Bank of England to take fresh look at securitisation market

By Huw Jones

LONDON (Reuters) - The Bank of England said it may step in to kickstart the securitisation market, which was discredited by the U.S. subprime crisis but is now seen as a valuable option for financing business growth.

Securitisation, where banks bundle pools of loans and sell the resulting package to raise funds for lending, has tumbled in Europe from $1.2 trillion in 2008 to $322 billion last year.

Such securities, backed by poor quality U.S. home loans, turned toxic in 2007 when the underlying mortgages defaulted, triggering the global financial crisis with banks having to be rescued by taxpayers.

"The Financial Policy Committee intends to assess, and where necessary act, to develop approaches to promote a better functioning securitisation market in the United Kingdom," the British central bank said in its Financial Stability Report on Thursday.

It said the availability of cheap central bank money for banks and uncertainty over the final shape of new regulation for the sector partially explained the market's muted recovery.

There could also be impediments such as lack of standardisation in information about how the assets are performing, it added.

The European Central Bank is also keen to see a revival, fearing that the combined impact of new regulation will hamper this.

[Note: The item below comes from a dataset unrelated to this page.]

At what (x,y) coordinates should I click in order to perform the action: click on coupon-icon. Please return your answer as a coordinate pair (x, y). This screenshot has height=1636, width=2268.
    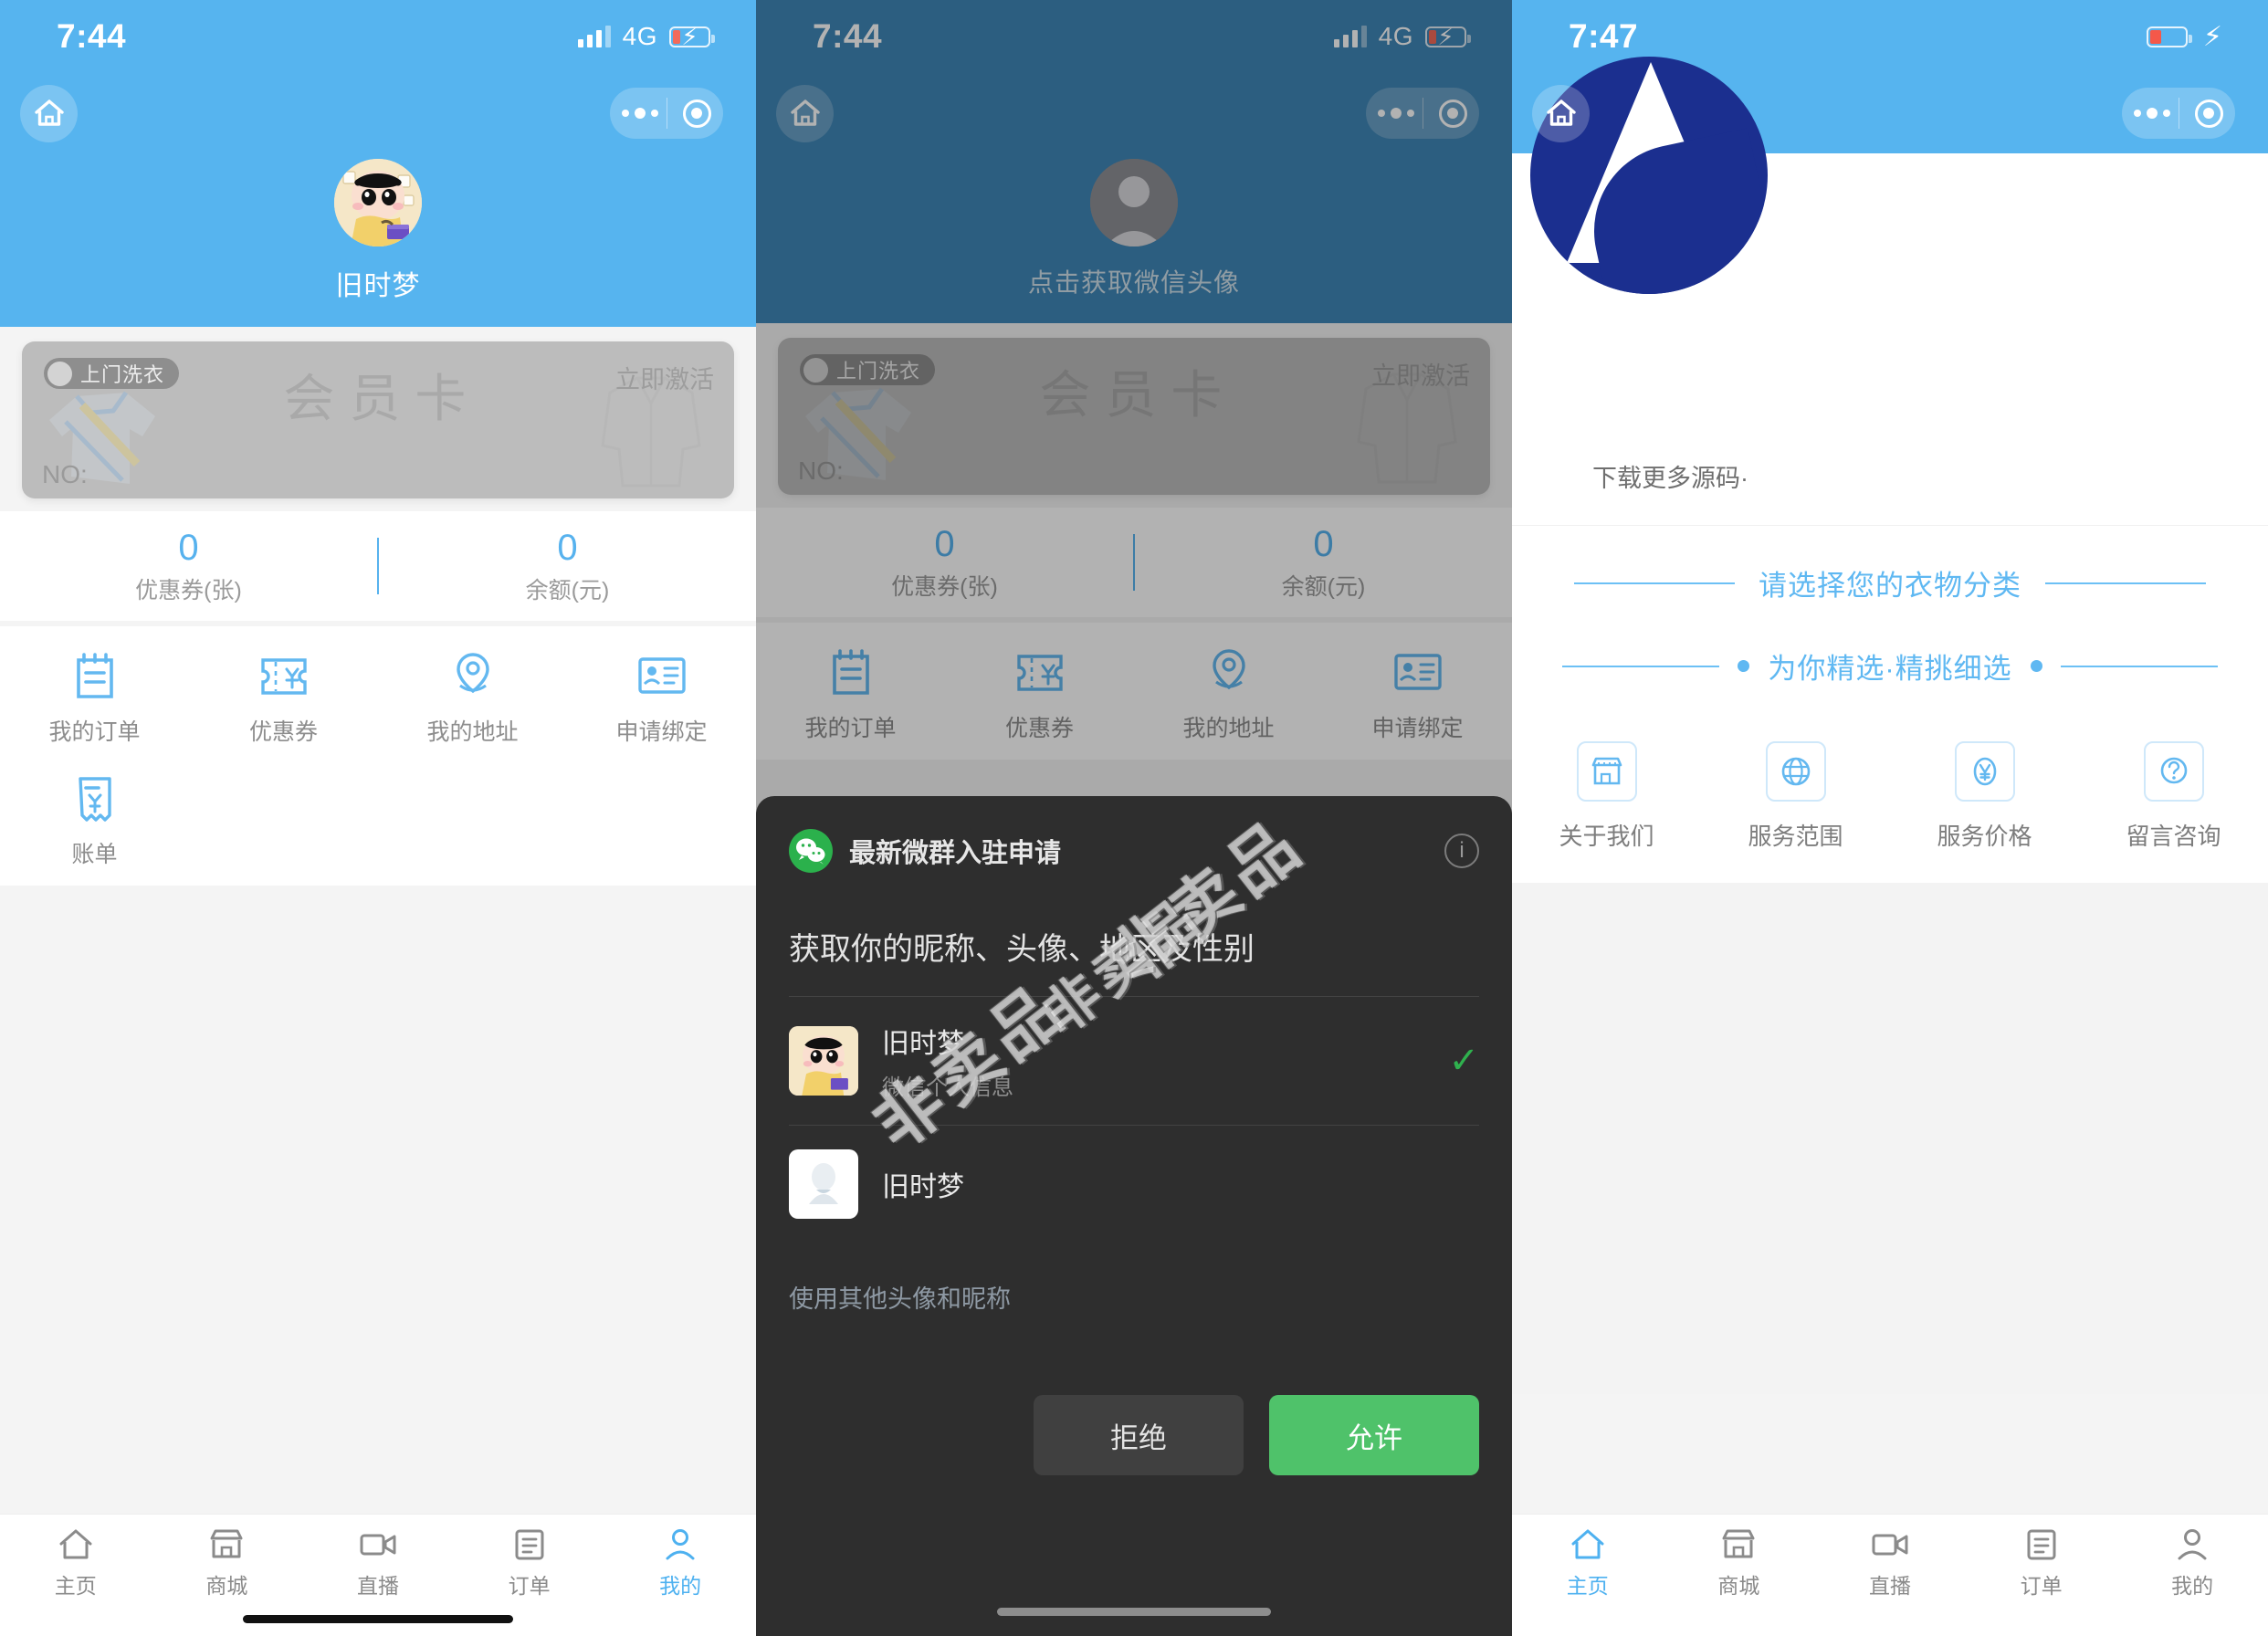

In a nod to longstanding concerns at banks, the report signalled a change of tone under the BoE's new governor, Mark Carney, from his predecessor Mervyn King, a hawk on regulation.

It said regulatory reform since the financial crisis has focused on many areas but there was a need to fully understand the collective impact on the wider financial system and on funding to the economy.

Some new rules require derivatives and other contracts to be backed by more collateral in case of default, but this could result in a system that accentuates market swings, an effect known as procyclicality and witnessed to alarming effect during the financial crisis.

"There is also a need to examine the cumulative impact of regulatory reforms on the resilience of liquidity in financial markets that are important to UK financial stability," it said.

"Actions may need to be taken to offset the unintended consequences of ongoing regulatory reforms on procyclicality in the availability of finance," the BoE report added.